As the Senate prepares to hold another hearing on potentially creating a comprehensive privacy framework, experts are urging legislators to go the extra step and create a standalone agency to enforce existing privacy regulations as well as any future laws.
Various congressional committees have been convening hearings on privacy regulations, data breaches, and the possibility of building a privacy framework for several months now, without any tangible results. The mishmash of state data breach laws and industry specific privacy regulations can be difficult for enterprises to wade through, and privacy advocates and security experts have been urging Congress for many years to pass federal legislation, but it hasn’t happened. On Wednesday, the Senate Committee on Commerce, Science and Transportation will hold a hearing on the need for a federal privacy framework, with testimony from the American Civil Liberties Union, the Future of Privacy Forum, and the data protection commissioner from the Republic of Ireland.
The inclusion of privacy advocates and experts is progress in and of itself, as many of these hearings mainly focus on testimony from ad-industry executives or lobbyists from the technology industry. In February, the Commerce Committee held a similar hearing on the need for a federal framework and most of the witnesses were from industry associations and coalitions.
Ahead of Wednesday’s hearing, the Electronic Privacy Information Center (EPIC) sent a letter to the leaders of the committee, asking them to consider not just the need for federal privacy legislation, but also for an agency to enforce it.
“Given the enormity of the challenge, the United States would be best served to do what other countries have done and create a dedicated data protection agency. An independent agency could more effectively utilize its resources to police the current widespread exploitation of consumers’ personal information and would be staffed with personnel who possess the requisite expertise to regulate the field of data security,” the letter from EPIC President Marc Rotenberg and Policy Director Caitriona Fitzgerald says.
The idea of a new federal agency to take charge of data privacy and protection has been kicking around Washington and Silicon Valley for years now, but lawmakers have proven to be nearly allergic to it. Many lawmakers favor giving the Federal Trade Commission the authority to enforce any new privacy legislation, and in December a large group of senators introduced the Data Care Act, a bill that would provide steep financial penalties for companies that violate its provisions and appoint the FTC as the enforcement agency.

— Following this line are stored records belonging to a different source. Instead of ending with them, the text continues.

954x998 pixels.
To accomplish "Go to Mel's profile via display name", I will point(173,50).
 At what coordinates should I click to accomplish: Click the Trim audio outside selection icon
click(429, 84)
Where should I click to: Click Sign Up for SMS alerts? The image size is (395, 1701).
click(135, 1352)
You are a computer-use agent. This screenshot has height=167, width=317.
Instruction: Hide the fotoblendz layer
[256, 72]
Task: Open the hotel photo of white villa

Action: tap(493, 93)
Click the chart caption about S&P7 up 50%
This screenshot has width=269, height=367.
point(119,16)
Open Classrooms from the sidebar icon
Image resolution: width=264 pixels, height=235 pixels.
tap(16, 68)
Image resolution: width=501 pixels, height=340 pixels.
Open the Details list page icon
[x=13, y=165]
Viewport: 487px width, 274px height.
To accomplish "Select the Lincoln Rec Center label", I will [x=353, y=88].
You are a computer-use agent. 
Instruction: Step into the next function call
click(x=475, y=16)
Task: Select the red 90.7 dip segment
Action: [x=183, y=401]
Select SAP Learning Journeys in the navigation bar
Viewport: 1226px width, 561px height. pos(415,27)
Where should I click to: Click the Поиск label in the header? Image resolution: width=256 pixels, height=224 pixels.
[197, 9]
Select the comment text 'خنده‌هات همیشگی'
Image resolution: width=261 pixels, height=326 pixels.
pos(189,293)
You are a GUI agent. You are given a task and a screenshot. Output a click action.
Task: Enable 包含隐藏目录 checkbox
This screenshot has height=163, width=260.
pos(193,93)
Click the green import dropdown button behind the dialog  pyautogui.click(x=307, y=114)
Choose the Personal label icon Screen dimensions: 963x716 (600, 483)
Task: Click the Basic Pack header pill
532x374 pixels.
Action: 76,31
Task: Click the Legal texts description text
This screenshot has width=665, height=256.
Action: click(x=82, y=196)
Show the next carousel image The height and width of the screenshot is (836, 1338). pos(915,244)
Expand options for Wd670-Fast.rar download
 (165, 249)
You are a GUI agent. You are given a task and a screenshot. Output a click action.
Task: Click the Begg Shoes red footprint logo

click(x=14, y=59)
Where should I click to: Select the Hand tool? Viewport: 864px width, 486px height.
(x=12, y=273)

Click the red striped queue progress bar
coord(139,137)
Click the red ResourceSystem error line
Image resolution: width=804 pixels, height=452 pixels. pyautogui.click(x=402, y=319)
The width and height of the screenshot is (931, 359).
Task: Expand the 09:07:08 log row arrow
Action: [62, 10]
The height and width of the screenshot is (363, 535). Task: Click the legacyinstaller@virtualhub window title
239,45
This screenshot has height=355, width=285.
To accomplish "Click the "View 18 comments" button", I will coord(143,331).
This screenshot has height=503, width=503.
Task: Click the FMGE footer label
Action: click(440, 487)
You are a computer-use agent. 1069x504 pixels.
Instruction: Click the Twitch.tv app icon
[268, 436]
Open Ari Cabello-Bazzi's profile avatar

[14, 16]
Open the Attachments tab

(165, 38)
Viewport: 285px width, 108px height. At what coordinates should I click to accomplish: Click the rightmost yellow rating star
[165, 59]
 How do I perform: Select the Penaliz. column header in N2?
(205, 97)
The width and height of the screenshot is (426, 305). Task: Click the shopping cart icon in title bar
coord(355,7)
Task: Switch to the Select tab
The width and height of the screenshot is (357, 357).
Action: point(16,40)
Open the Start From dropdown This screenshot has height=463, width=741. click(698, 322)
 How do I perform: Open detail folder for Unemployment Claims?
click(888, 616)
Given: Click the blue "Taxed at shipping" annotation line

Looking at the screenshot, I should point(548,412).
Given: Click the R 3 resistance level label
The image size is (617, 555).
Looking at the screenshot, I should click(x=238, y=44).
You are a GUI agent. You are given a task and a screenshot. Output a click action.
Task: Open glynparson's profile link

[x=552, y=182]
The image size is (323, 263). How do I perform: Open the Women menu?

A month earlier, Sen. Ron Wyden (D-Ore.) began circulating a similar bill, the Consumer Data Protection Act, that would fine companies up to four percent of their annual revenue for violations. That measure also nominates the FTC as the enforcement arm.
But the FTC is not a privacy focused agency. It is set up to enforce a wide variety of regulations for industry as a whole, but has an indifferent record on privacy enforcement.
“The Federal Trade Commission helps to safeguard consumers and to promote competition, but the FTC is not an effective data protection agency. Even when the FTC reaches a consent agreement with a privacy-violating company, the Commission rarely enforces the Consent Order terms,” the EPIC letter says.
Privacy advocates such as EPIC and the Electronic Frontier Foundation (EFF) have encouraged legislators not to hand privacy enforcement authority to the FTC, but to instead establish a separate agency. Where that agency would sit and what its authority and structure would like are in question, as is the shape of any federal legislation it would be tasked with enforcing.